# [AIM OF THE EXERCISE]
Print the records below exactly, from the line containing "Task: Click the Ipswich Town points cell" down to the line containing "Given: Open the", both lines included, and omit every picture.

--------------------------------

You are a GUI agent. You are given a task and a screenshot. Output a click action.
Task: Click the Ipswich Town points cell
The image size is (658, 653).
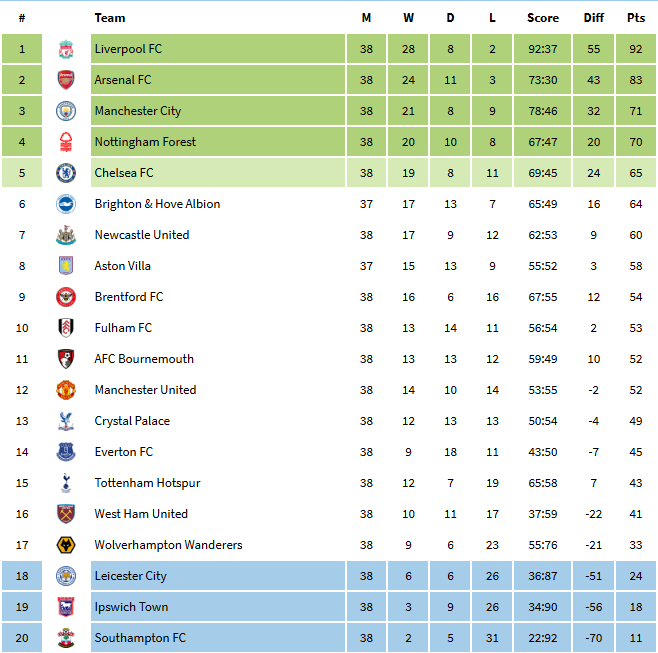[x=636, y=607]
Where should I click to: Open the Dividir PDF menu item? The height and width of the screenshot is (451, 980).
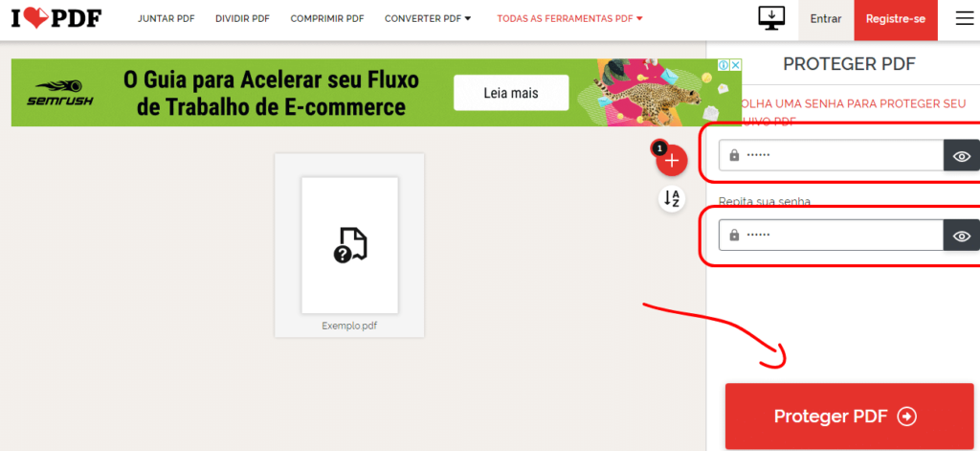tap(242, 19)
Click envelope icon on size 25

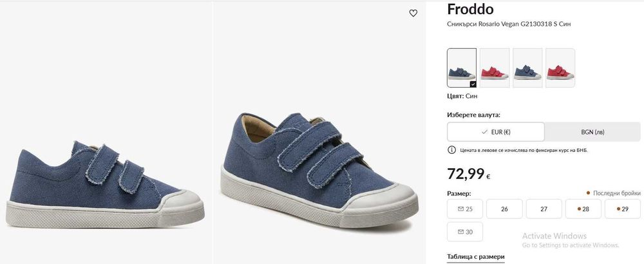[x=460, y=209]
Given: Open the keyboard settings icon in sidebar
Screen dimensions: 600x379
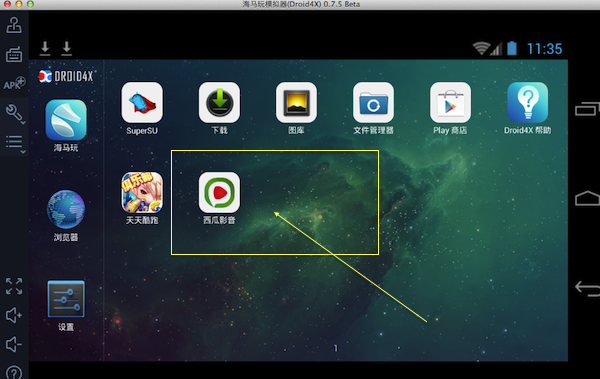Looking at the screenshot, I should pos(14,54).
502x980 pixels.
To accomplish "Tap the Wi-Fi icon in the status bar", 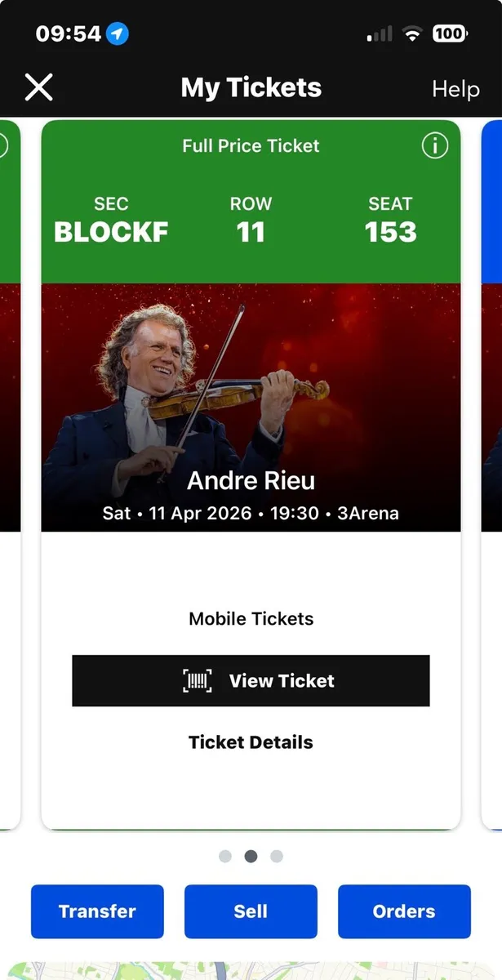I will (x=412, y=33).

--------------------------------

# [RESPONSE BOX]
Task: Click the Ipswich Town points cell
The image size is (658, 653).
[x=636, y=607]
Where should I click to: Open the Dividir PDF menu item? The height and width of the screenshot is (451, 980).
tap(242, 19)
Click envelope icon on size 25

[x=460, y=209]
Given: Open the keyboard settings icon in sidebar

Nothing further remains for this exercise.